Return the lines of the data below word for word, starting at the line that contains "This screenshot has width=1270, height=952." and ending at the last line of the data.

[begin Listed records]

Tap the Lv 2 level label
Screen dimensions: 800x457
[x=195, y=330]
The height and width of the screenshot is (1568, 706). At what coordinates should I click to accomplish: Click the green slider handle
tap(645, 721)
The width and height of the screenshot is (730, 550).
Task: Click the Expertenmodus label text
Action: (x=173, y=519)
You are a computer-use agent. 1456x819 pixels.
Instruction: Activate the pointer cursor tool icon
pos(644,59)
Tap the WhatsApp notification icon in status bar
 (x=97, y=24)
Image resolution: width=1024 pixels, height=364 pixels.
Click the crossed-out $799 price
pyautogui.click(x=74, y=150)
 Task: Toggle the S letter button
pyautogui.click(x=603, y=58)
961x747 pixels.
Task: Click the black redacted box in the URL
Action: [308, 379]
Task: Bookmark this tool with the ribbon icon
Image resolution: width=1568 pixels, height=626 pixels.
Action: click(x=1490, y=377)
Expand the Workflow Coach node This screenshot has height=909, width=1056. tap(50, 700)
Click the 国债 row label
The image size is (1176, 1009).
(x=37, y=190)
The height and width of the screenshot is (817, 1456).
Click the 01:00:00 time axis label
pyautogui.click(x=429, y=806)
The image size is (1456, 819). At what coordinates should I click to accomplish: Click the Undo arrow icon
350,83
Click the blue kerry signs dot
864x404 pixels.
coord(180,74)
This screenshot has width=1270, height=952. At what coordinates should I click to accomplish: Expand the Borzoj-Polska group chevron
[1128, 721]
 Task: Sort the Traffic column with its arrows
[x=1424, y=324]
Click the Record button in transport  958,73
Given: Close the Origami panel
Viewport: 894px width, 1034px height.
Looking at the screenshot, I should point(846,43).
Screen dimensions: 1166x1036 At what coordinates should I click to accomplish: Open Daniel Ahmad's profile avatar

[end Listed records]

◆ Final answer
This screenshot has width=1270, height=952. At what coordinates should I click to accomplish: Expand the Borzoj-Polska group chevron
[1128, 721]
 Task: Sort the Traffic column with its arrows
[x=1424, y=324]
Click the Record button in transport  958,73
Given: Close the Origami panel
Viewport: 894px width, 1034px height.
Looking at the screenshot, I should point(846,43).
Screen dimensions: 1166x1036 At what coordinates should I click to accomplish: Open Daniel Ahmad's profile avatar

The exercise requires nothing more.